Top of Material for this task

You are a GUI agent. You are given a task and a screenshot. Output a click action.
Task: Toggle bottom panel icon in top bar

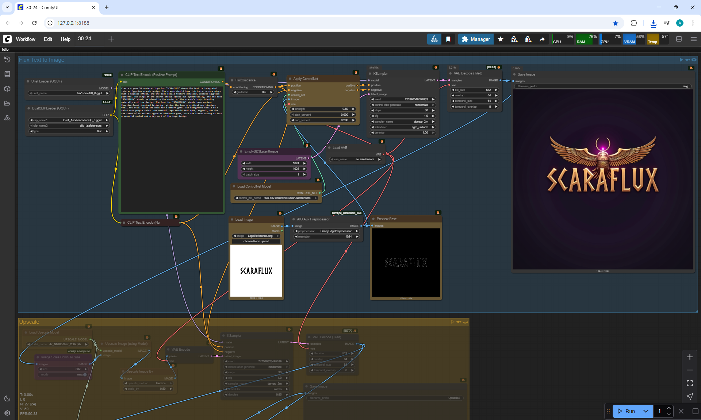(x=679, y=39)
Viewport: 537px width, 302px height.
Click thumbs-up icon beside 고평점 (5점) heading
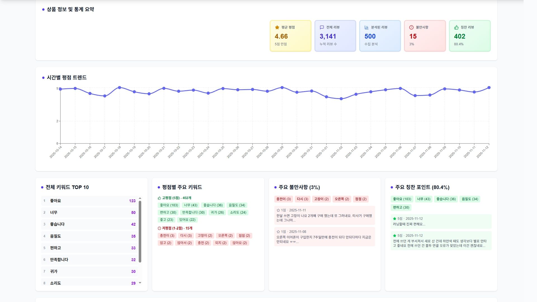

Bottom of Material for this task

■ Exercise instructions: Each line from the one with "Task: Toggle bottom panel icon in top bar" to the end of the material needs to be output word for word, with no picture included.

■ Response:
Task: Toggle bottom panel icon in top bar

(x=679, y=39)
Viewport: 537px width, 302px height.
Click thumbs-up icon beside 고평점 (5점) heading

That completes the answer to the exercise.